— ASSIGNED TASK —
Below are the records; locate each line with the word "agent" and copy it.

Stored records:
★ ★ ★
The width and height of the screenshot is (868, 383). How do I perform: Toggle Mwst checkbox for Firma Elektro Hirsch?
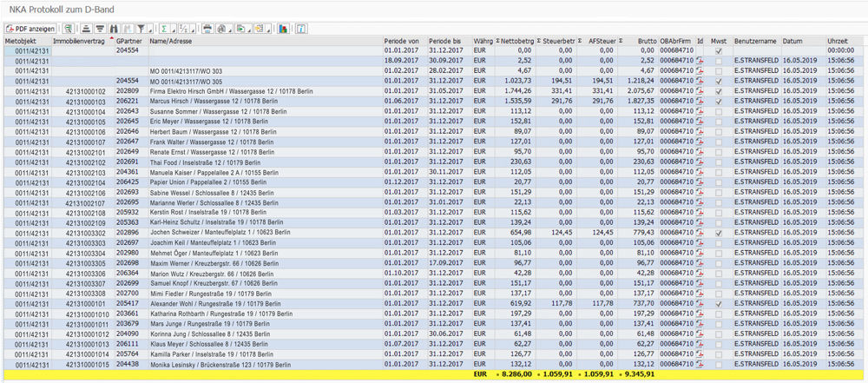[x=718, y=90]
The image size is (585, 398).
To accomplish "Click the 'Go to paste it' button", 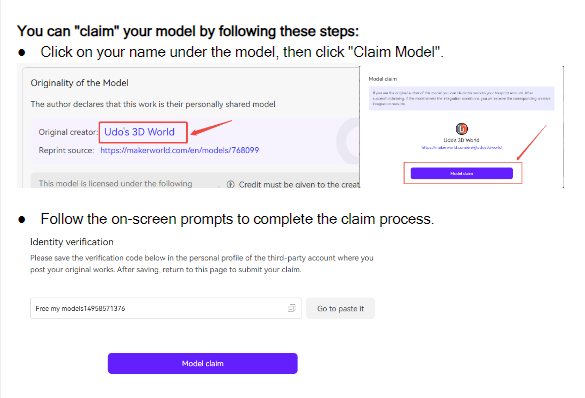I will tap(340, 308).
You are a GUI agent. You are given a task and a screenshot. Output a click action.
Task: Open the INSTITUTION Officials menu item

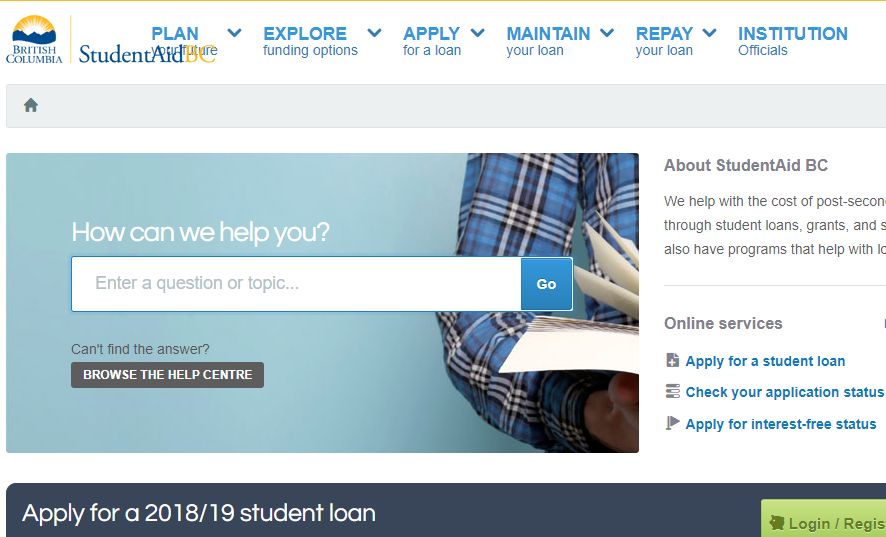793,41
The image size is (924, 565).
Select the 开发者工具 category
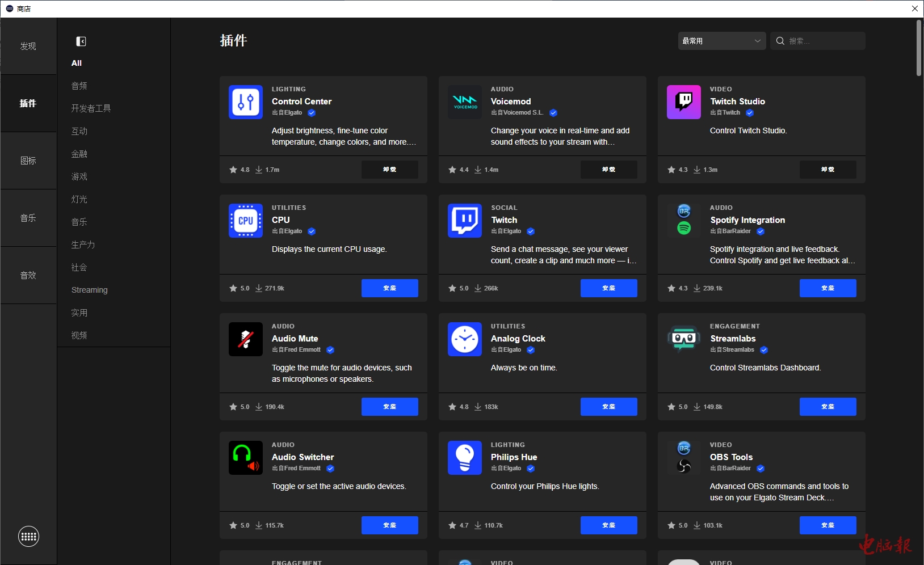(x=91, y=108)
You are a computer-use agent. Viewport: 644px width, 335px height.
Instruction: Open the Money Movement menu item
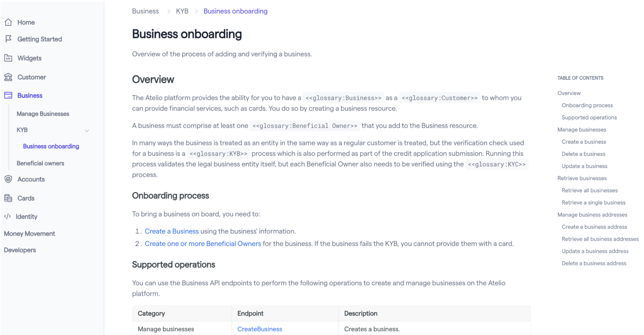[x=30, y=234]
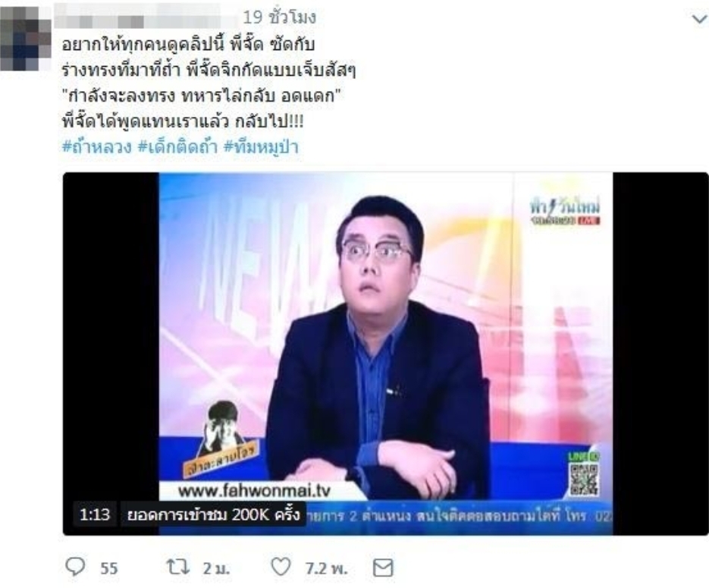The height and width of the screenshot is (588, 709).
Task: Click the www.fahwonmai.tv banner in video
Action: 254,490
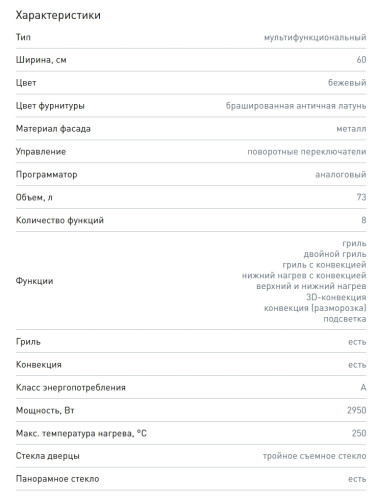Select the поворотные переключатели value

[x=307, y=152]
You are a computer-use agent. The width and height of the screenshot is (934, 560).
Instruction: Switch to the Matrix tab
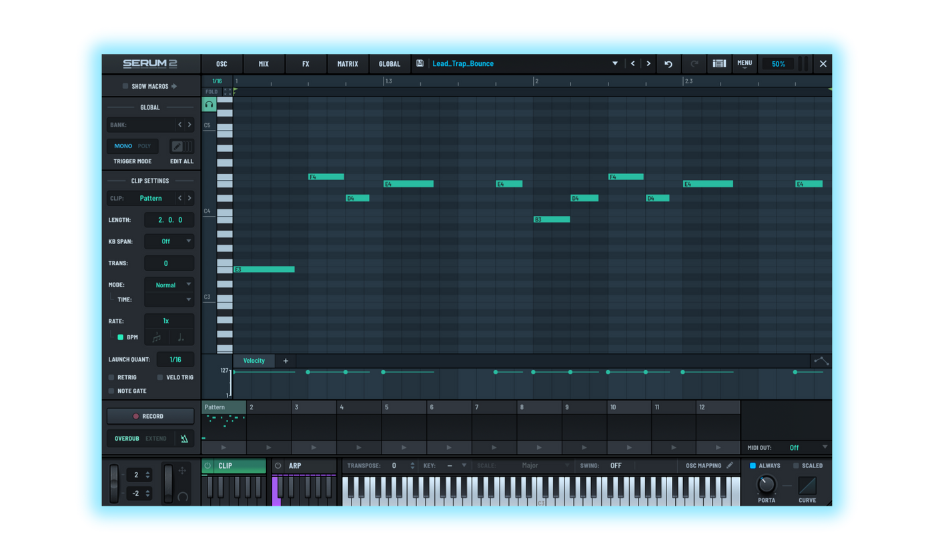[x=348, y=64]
★ ★ ★
— FINISHED EXERCISE —
You are a GUI agent. You are given a task and a screenshot. Output a click action.
You are a computer-use agent. Viewport: 644px width, 335px height.
You are a computer-use agent. The width and height of the screenshot is (934, 560).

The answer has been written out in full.